Lucy held a handkerchief out for me to take. “Okay, sweet pea. I’ll have us packed up by tonight, and we’ll be gone by morning’s light.” She nodded, taking one last drag of the cigarette. “So now what are you going to do?”
The deep breaths of arctic air burned my lungs before I spoke. “I’m leaving. I’m leaving him, my brownstone, and Massachusetts altogether. I plan to be gone for quite some time. I’ll come and visit you in Savannah, when I’m finished with my upcoming job.”
Her dark hand went over mine lovingly. “And the boy?” she asked gently.
It seems when I’m with Lucy I turn into a fifteen-year-old girl once again, and I shrugged my shoulders as I used to do so long ago. “Life has thrown me another curve ball. How can I get past who his father is to my mother?”
“Sins of the father, sweet pea. Shouldn’t be on the shoulders of his son,” she offered. Her head turned, and her eyes roamed over me. “Last night you told Loretta you loved him. Is that true?”
“Yes. I still love him, even though I can’t.” Glancing down at my hand, I knew I was going to have to visit the emergency room before I left. “So anyway, I’ll come see you and Mom before I head out tonight. I’m going to get some personal things taken care of. But I’m going to purchase you two new phones so I can get hold of you anytime I’d like,” I told her.
She nodded. “You heading to the hospital to get your hand taken care of?”
I bit my lip at the pain that was still throbbing forcefully. “Yes. I’ll get that taken care of first.”
“What, you’re not even going to tell your boy you’re leaving him? Don’t you think he deserves to know what you’re up to?” she asked, with a deep frown on her face.
“No, and I have no plans for telling him, either,” I replied.

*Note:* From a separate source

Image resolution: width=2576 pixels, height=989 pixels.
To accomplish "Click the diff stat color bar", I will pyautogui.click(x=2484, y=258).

“So you’re just going to run away now?”
“Lucy, when is this ever going to stop for me? We both can see, any time I am seriously involved with a man it seems to have some serious repercussions on my life and on my family. Don’t you think it’s time to call a duck, a duck?” I asked with a shrug.
“You said yes to his marriage proposal?”
“Yes, I did.”
“I don’t think a man that in love with you is going to just move on, A.B.,” came her reply.
“I’m sure he’ll move on, Lucy. They all do, don’t they?” I murmured sadly.
She shook her head at me.“It seemed like he had some plans for you, girl. You need to settle down, A.B., have a family,” she prodded me.
But I shook my head back at her, unhappy with where the conversation was headed. “Things became messy, and messy doesn’t become a woman, Lucy. I cut him loose and I’m going back to work. That’s all there is to it.”
“If that’s all there is to it, why do you seem so miserable over the thought of it?” she asked, rubbing my back.
That made me push myself up from the bench and start for the door, before turning back around to face her. “Some things are not meant to be, Lucy, even when we want them more fiercely than we’ve ever have wanted anything in our lives. I have always been a realist when it comes to life, and the decisions that needed to be made. I’ve always accepted what’s happened in the world around me, and it’s now time to get back on course and move on like one must, and as I always do,” I said simply, as I made my way back to the door that led into the home.
“Adire, Adire…” she called out. I stopped to turn back around to her. “One also changes, sweet pea. Sometimes what you once were is impossible to go back to when you’ve broken free from that mold,” she told me. “Like it or not, I see a difference in you. There will be repercussions if you don’t deal with things, and leave the man you’re in love with.”
I frowned at her words, but she continued. “Just remember that, when you feel yourself fall from this decision. Even with your knees all scraped and hurting, you can always pick yourself back up again, sweet pea.”
We stared at each other for a minute, I and this second mother of mine. “I’m going to say goodbye to Mom. I’ll have plane tickets and a car ready for you in Savannah within the next hour. I’ll drop off the phones before I head out tonight,” I blurted out to her, not wanting to hear the truth in her words…not wanting to admit the truth to myself.